§ EXCERPTED RECORDS

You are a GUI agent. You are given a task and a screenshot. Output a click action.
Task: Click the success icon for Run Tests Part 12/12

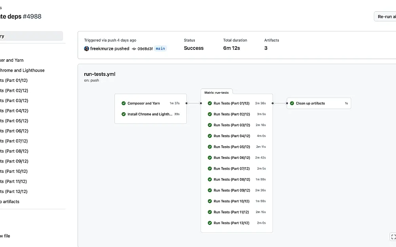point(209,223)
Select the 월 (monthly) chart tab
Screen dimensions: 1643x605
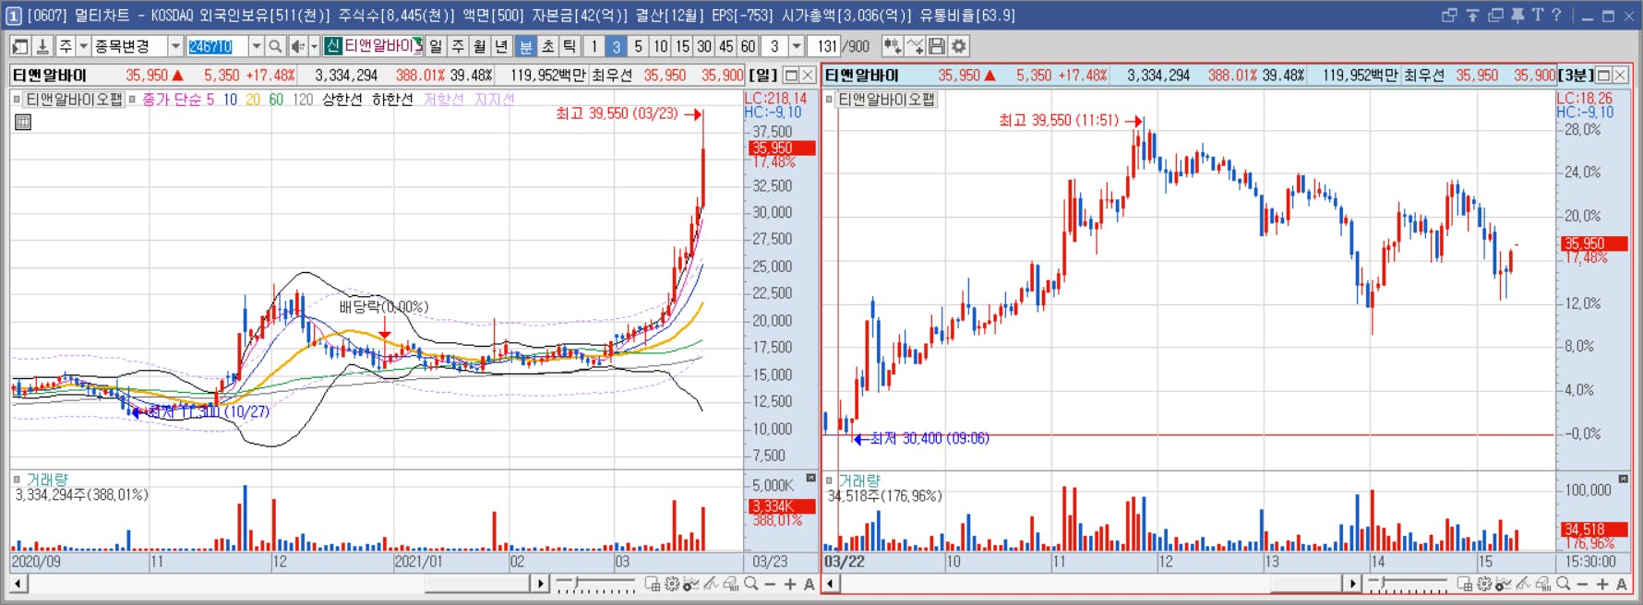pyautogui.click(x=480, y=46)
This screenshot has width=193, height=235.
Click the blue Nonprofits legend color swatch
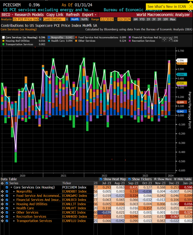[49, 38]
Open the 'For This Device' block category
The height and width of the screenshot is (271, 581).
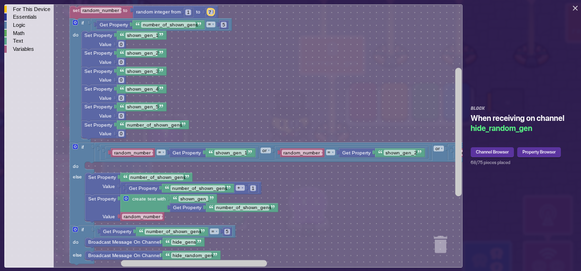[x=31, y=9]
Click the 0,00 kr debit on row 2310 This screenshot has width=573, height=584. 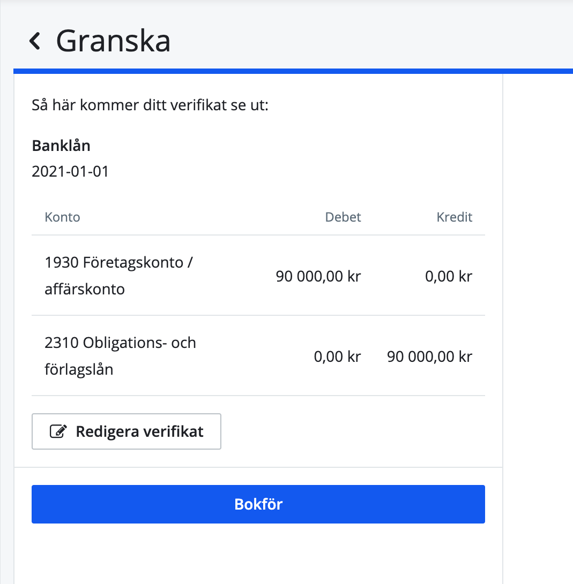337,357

§ EXERCISE OBJECTIVE
Copy out the section of the entries that begins with the line containing "Select the 월 (monthly) chart tab" and ends with the line containing "[x=31, y=9]", keeping every line identical to the original. Leave the pictures out of your answer.

§ OUTPUT FOR THIS EXERCISE
Select the 월 (monthly) chart tab
Screen dimensions: 1643x605
pyautogui.click(x=480, y=46)
This screenshot has width=193, height=235.
Click the blue Nonprofits legend color swatch
[49, 38]
Open the 'For This Device' block category
The height and width of the screenshot is (271, 581).
[x=31, y=9]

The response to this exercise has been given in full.